_Reading text_
One correspondent asked me about “borrowed nostalgia” and “real nostalgia” from last Friday’s column, which led me to think: do you have a place that you look back on with misty eyes? A favorite cafe in Beirut perhaps? A newspaper kiosk in Buenos Aires? Maybe a shop on Edgeware road in London or Westwood Avenue in L.A? An Umm Kalthoum or Edith Piaf song? Something that evokes nostalgia of a place and times gone by.
If so, send it our way, and we’ll gather some for a future column on nostalgia.
Please also send us books, articles, serials that caught your eye over the week, and we’ll include in the “What We’re Reading, Hearing (Overhearing) and Watching” section (below)
What We’re Reading, Hearing (Overhearing) and Watching
The world has been full of protest this past decade. The SAIS Review of International Affairs, the student-edited academic journal that gathers some of the top thinkers on world affairs as contributors, has just launched an excellent issue on our decade of global protest. Check it out here, at the “The Revolution Will Be Televised": A Decade of Global Protest.” Well done, SAIS Review editors.
Is the China Debt Trap a Real Thing? Cobus Van Staden, co-host of the excellent China in Africa Podcast (a must-listen) doesn’t think so, but he also notes that, “like a vampire that just won’t die, we keep burying it, but it keeps rising from the coffin.” An excellent piece on the real story of the China Debt Trap. And while you’re at it, follow our Emerging World ‘fellow traveler’ and China in Africa co-host Eric Olander on Twitter, LinkedIn, or wherever you get your social media (he’s super sharp), and subscribe to his China in Africa Brief. It’s very well-reported and written and expanding to the broader emerging markets and South-South story as well.

_Short task_
Reproduce the newsletter excerpt above word for word, from its first line to its last.

_Supplied material_
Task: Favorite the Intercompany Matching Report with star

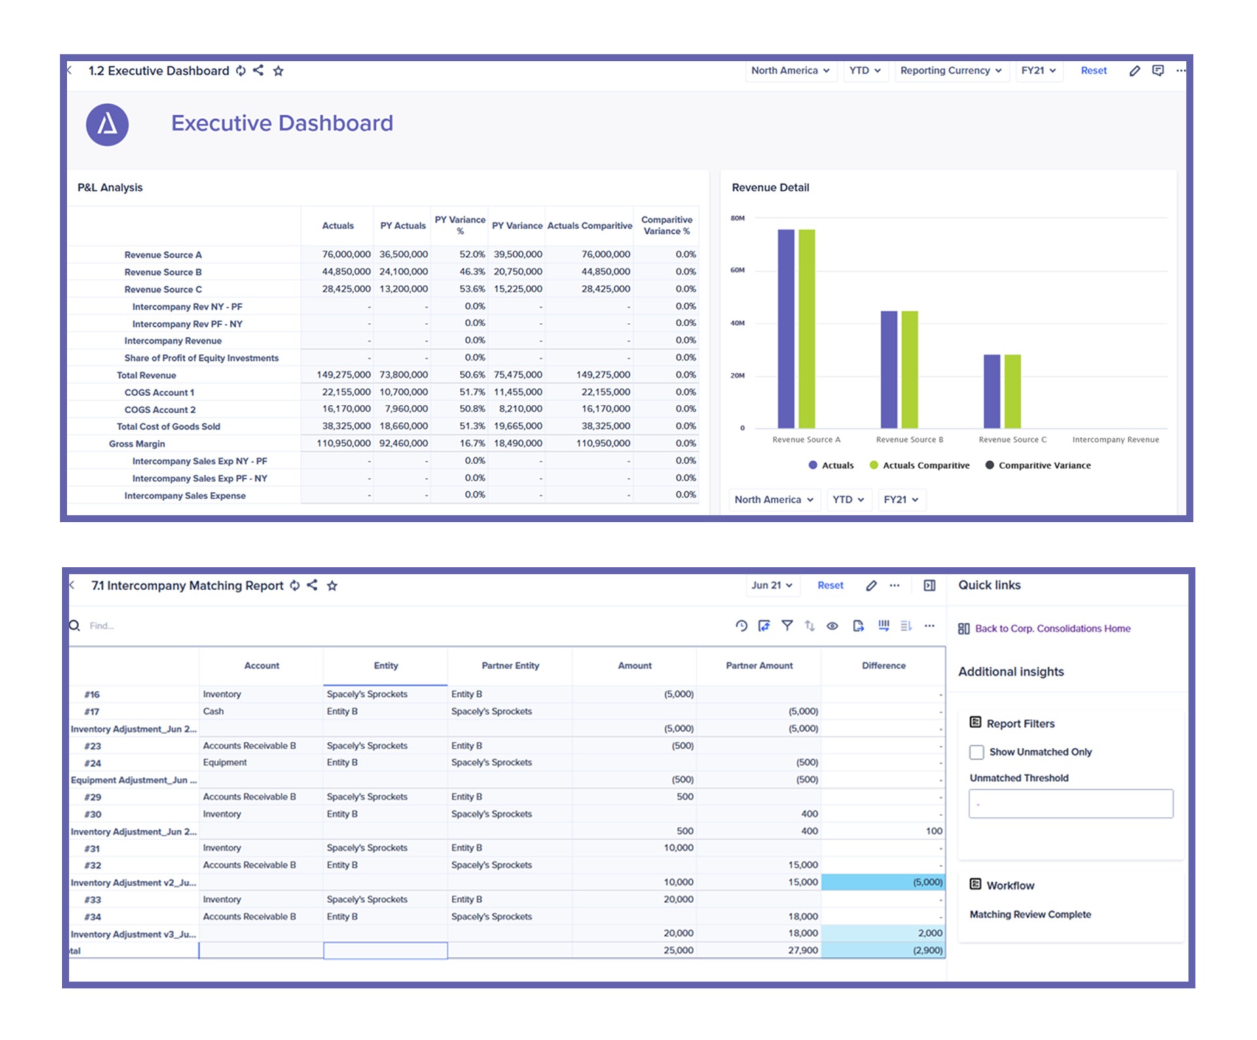Action: click(x=332, y=585)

_Task answer_
One correspondent asked me about “borrowed nostalgia” and “real nostalgia” from last Friday’s column, which led me to think: do you have a place that you look back on with misty eyes? A favorite cafe in Beirut perhaps? A newspaper kiosk in Buenos Aires? Maybe a shop on Edgeware road in London or Westwood Avenue in L.A? An Umm Kalthoum or Edith Piaf song? Something that evokes nostalgia of a place and times gone by.
If so, send it our way, and we’ll gather some for a future column on nostalgia.
Please also send us books, articles, serials that caught your eye over the week, and we’ll include in the “What We’re Reading, Hearing (Overhearing) and Watching” section (below)
What We’re Reading, Hearing (Overhearing) and Watching
The world has been full of protest this past decade. The SAIS Review of International Affairs, the student-edited academic journal that gathers some of the top thinkers on world affairs as contributors, has just launched an excellent issue on our decade of global protest. Check it out here, at the “The Revolution Will Be Televised": A Decade of Global Protest.” Well done, SAIS Review editors.
Is the China Debt Trap a Real Thing? Cobus Van Staden, co-host of the excellent China in Africa Podcast (a must-listen) doesn’t think so, but he also notes that, “like a vampire that just won’t die, we keep burying it, but it keeps rising from the coffin.” An excellent piece on the real story of the China Debt Trap. And while you’re at it, follow our Emerging World ‘fellow traveler’ and China in Africa co-host Eric Olander on Twitter, LinkedIn, or wherever you get your social media (he’s super sharp), and subscribe to his China in Africa Brief. It’s very well-reported and written and expanding to the broader emerging markets and South-South story as well.